===== Text under study

Sussex expert on workplace diversity and food studies to help launch exhibition celebrating East End suffragettes
Posted on behalf of: School of Business, Management and Economics
Last updated: Friday, 18 May 2018

Creative Commons: "Lord Morpeth suffragette mural" by Matt Brown is licensed under CC BY 2.0
As part of her work researching the history of the suffragettes in the East End of London, Dr Elaine Swan, Senior Lecturer in Human Resources and Organisational Behaviour at the University of Sussex’s School of Business, Management and Economics, will be speaking alongside other volunteers at the launch of The Women’s Hall, a free exhibition exploring the untold story of Sylvia Pankhurst's radical East London Federation of the Suffragettes (ELFS).
From 30 May until 20 October, the exhibition hall at Tower Hamlets Local History Library and Archives (277 Bancroft Road, London E1 4DQ) will be transformed into a unique space evoking the headquarters of the ELFS, a former Baptist mission hall on Old Ford Road in Bow which the suffragettes named ‘The Women’s Hall’.
The Women’s Hall exhibition is part of a larger partnership project by Tower Hamlets Local History Library and Archives, Four Corners, the East End Women’s Museum, and Alternative Arts, which has been made possible through a Heritage Lottery Fund grant.
As part of this project, Dr Swan has been researching the food activism of the ELFS during the First World War, when the East End suffered from food shortages and starvation. The suffragettes called for the government to distribute food fairly and manage prices, protested on the streets, and shared advice on how to cope with food rationing.
The Women’s Hall was where the ELFS planned their campaigns, protests and welfare services, or what we might call social enterprises today. They called for votes for women but also better wages and working conditions for women in the factories and in domestic service.

==========
===== The data

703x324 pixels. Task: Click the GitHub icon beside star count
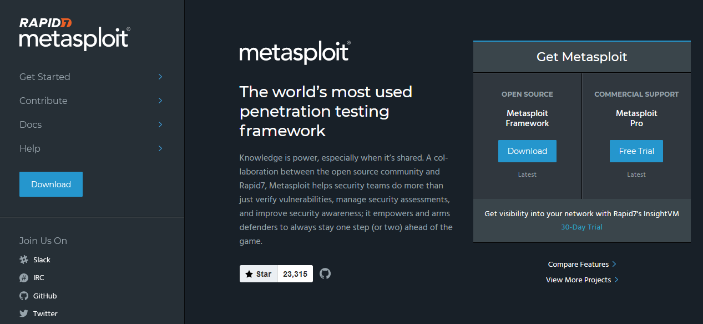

==========

● Questions
1. In the article about the suffragette exhibition, on which road in Bow was the former Baptist mission hall that served as the ELFS headquarters?
2. In the article about the suffragette exhibition, take everything from "The Women’s Hall exhibition" down to "in domestic service." and rename "starvation" as "hunger".
3. Go on with the article about the suffragette exhibition from where it stops.

● Answers given
1. Old Ford Road.

2.
The Women’s Hall exhibition is part of a larger partnership project by Tower Hamlets Local History Library and Archives, Four Corners, the East End Women’s Museum, and Alternative Arts, which has been made possible through a Heritage Lottery Fund grant.
As part of this project, Dr Swan has been researching the food activism of the ELFS during the First World War, when the East End suffered from food shortages and hunger. The suffragettes called for the government to distribute food fairly and manage prices, protested on the streets, and shared advice on how to cope with food rationing.
The Women’s Hall was where the ELFS planned their campaigns, protests and welfare services, or what we might call social enterprises today. They called for votes for women but also better wages and working conditions for women in the factories and in domestic service.

3.
The suffragettes also ran a crèche for working women, a co-operative toy factory, several not-for-profit restaurants to feed local families and a weekly newspaper, Women’s Dreadnought, which covered local campaigns but also transnational labour politics. The newspaper employed one of the first black journalists, a Jamaican radical and poet, Claude McKay.
Visitors to the exhibition will learn about these inspirational local working class women through rare photographs, personal objects and archive materials. It will also feature some of the men who supported the suffragettes’ campaigns, including men from many of the local working class unions and local councillors.
Other highlights of the all-day launch event on Saturday 2 June will include crafts, talks, and a guided tour of the exhibition, as well as 'pay-what-you-can' refreshments in a recreation of the suffragettes’ Cost Price Restaurant.
Dr Swan said: “It’s been a privilege to work alongside of the other volunteers and Lauren Sweeney, the volunteer manager for the project. All of us researching this project have been impressed by the radicalism and activism of the working-class suffragettes, of whom less is known [than the predominately middle-class Women’s Social and Political Union (WSPU) led by Emmeline and Christabel Pankhurst].”